And it worked, sort of. One by one they advanced theories about where Frankie might be, doing what. The room has a pull-down map of the United States, which I pulled down so we could locate Frankie in cities all over the U.S. even though the map only has forty-eight states. We made a chart of jobs, job training, predicted income. At the break the kids went outside to smoke and play with Brontë as usual. I went to the office and asked for the record of a girl named Frankie Lopez. To my surprise, there was one.
Francesca Maria Elena Lopez had been in juvy several times, her last stay five years in the past, for prostitution. She was then fourteen. The ID photo clipped to her file showed a scrawny, big-eyed kid snarling at the camera. And failing to hide that hurt, lost look you invariably see in baby hookers. I can’t stand that look. It makes me think about killing adults who use children for sex. And then about going to prison like David, breaking my father’s heart. Unpleasant thoughts.
According to the record, Frankie Lopez served out her time and was released to the custody of juvenile court, which probably meant she was placed in foster care. The social worker, a Glenda Martin, had referred the girl to a family counseling center, but there was no follow-up on whether she ever went there. The juvenile probation officer had also contributed no paper to the file. Frankie Lopez, for all practical purposes, was just gone.
I didn’t tell the kids any of this. Confidentiality rules prevent any discussion of cases, but that wasn’t why. Something had happened to upset the girls, make them jittery as a herd rather than as individuals. Telling them about Frankie’s file wasn’t going to produce the explanation I wanted. Only their trust would do that.
After the break I talked about marriage and divorce rates even though nobody had read the chapter. They took notes as I drove home the fact that every woman must have a marketable skill, married or not. My mother and Carter Upchurch had told me the same thing. “You must be able to get a job and make money, just in case something happens to your husband.” All little girls are told that. It made me wonder why I needed a Ph.D. to say the same thing.
When the class was over three of the girls somberly approached my desk. Two of them petted Brontë while the third handed me a postcard.
“I got a library book outta the library this morning,” she said, watching me. “This book.”
It was a copy of Jane Eyre, not a big seller at juvenile detention centers.
“An interesting book,” I plugged. “About an orphan girl who has a rough childhood and later falls madly in love with a man who has a terrible secret. But she doesn’t let him—”
“That was in it,” she interrupted as the other two, and Brontë, looked at me expectantly.
I read the postcard, which had a photograph of tulips in a public park on the front. It had been mailed years ago, shortly after Frankie’s discharge. It had been mailed from Albany, New York, to a Bugsy Sneller at the detention center’s address.

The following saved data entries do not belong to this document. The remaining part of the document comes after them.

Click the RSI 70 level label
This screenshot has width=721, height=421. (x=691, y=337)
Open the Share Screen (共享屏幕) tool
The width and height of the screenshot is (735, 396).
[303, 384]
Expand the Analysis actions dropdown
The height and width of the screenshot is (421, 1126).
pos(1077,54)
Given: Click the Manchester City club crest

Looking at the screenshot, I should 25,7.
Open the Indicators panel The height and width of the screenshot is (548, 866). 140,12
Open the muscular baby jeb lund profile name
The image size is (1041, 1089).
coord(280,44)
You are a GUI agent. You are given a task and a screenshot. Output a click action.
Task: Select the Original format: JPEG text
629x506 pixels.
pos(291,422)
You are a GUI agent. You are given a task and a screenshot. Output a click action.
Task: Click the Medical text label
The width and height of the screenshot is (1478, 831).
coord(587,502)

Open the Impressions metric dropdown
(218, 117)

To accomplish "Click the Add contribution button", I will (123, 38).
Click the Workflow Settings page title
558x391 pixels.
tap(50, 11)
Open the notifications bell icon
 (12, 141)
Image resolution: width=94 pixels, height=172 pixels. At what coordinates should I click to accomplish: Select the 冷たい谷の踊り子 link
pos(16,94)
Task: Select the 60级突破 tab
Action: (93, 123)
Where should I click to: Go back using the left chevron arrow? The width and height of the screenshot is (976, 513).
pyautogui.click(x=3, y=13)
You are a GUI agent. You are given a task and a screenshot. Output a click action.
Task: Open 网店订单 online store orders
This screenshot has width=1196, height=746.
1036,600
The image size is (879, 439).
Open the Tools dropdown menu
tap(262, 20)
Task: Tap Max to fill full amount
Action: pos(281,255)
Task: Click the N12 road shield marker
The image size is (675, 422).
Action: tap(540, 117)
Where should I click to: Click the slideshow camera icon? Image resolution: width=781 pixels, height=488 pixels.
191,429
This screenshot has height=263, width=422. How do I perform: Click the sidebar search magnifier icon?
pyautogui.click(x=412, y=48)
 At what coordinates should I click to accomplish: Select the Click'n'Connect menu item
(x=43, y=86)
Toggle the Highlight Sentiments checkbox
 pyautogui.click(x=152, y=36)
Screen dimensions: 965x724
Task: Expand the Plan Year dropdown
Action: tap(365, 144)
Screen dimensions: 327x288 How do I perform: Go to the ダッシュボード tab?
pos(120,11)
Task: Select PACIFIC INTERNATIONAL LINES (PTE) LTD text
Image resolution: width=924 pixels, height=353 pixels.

The message just said, It’s working out great! For sure! But you can’t write to me or anything. Okay? The bottom was a tangle of Xs and Os followed by Frankie. The I was dotted with a heart.
“Frankie Lopez?” I asked.
They all nodded.
“So who is Bugsy Sneller?”
They all shrugged.
“I’d like to keep this until next Tuesday and think about it, if that’s all right. It’s so interesting, isn’t it?”
Nods, big smiles of relief. They wanted me to take this voice from a past similar to their own. Take it away until they could revise their folktale. By next Tuesday it would be done. There would be new stories about Frankie Lopez, stories accepted as gospel, as if they had always been.
The clerical staff was gone when I left, so I couldn’t check the file on Bugsy Sneller. But at least I knew what was spooking the kids. The postcard, no matter who really wrote it, meant to them that their legend hadn’t died after all. And somehow that was scarier than starving to death in a tunnel. I realized how bad a real future could look to kids who didn’t have any future. It made me sick.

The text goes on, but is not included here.